Zimbabwean first lady says "no vacancy" to leadership "successionists"
HARARE, (Xinhua) -- Zimbabwean President Robert Mugabe's wife Grace Mugabe on Friday warned those aspiring to take over from her husband that there was no vacancy before God ordains his retirement.
At a rally in Buhera North, Manicaland Province, the first lady lashed out at perceived factionalists and successionists in the ruling Zanu-PF party who were bent on toppling her 93-year-old husband.
Mugabe's tenure as party leader ends in 2019, but the party in 2014 had endorsed him as its presidential candidate for the 2018 elections.
"Whoever is engaging in factionalism must stop forthwith, stop it," she bellowed to thousands of people that included school children.

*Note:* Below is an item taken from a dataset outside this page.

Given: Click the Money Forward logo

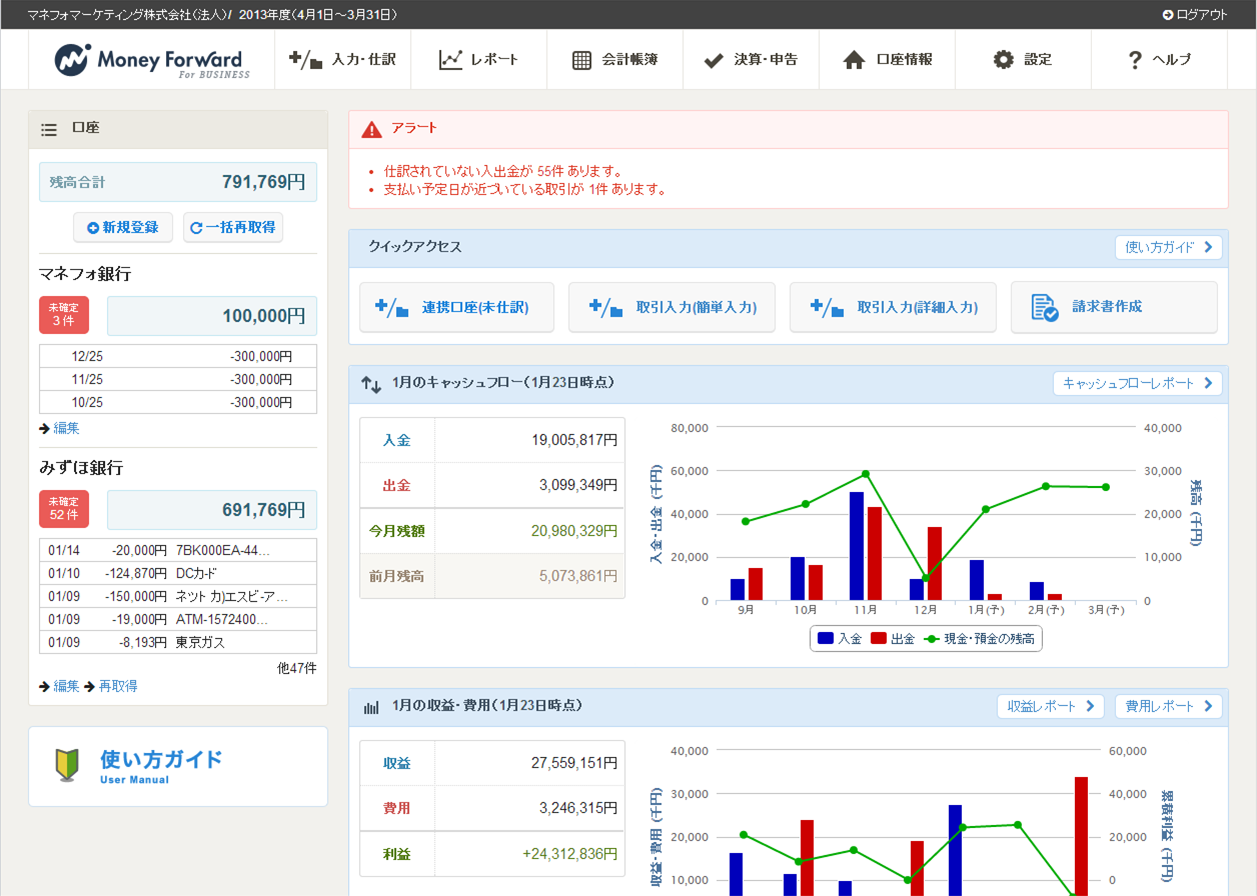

Vice-President Emmerson Mnangagwa is seen as the face of "successionist" politics but he has since denied harboring ambitions to take over from Mugabe before his tenure ends.
The first lady challenged the "successionists" to self-introspect and determine whether they possess leadership qualities and are able to emulate her husband.

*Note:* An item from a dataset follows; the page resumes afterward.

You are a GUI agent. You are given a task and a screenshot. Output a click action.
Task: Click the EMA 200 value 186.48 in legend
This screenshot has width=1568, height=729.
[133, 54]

She added that her husband was irreplaceable and even if he contested the election as a corpse the people would vote for him.
"When God finally decides that he should leave office, then you can also enter the fray. (Until the moment) there's no vacancy," she said.
Mugabe, who has been in power since Zimbabwe gained independence from Britain in 1980, is the world's oldest leader. The first lady also donated food, clothes, laptops and exercise books to the gathering in her first leg of tours to drum up support for her husband in the 2018 general elections.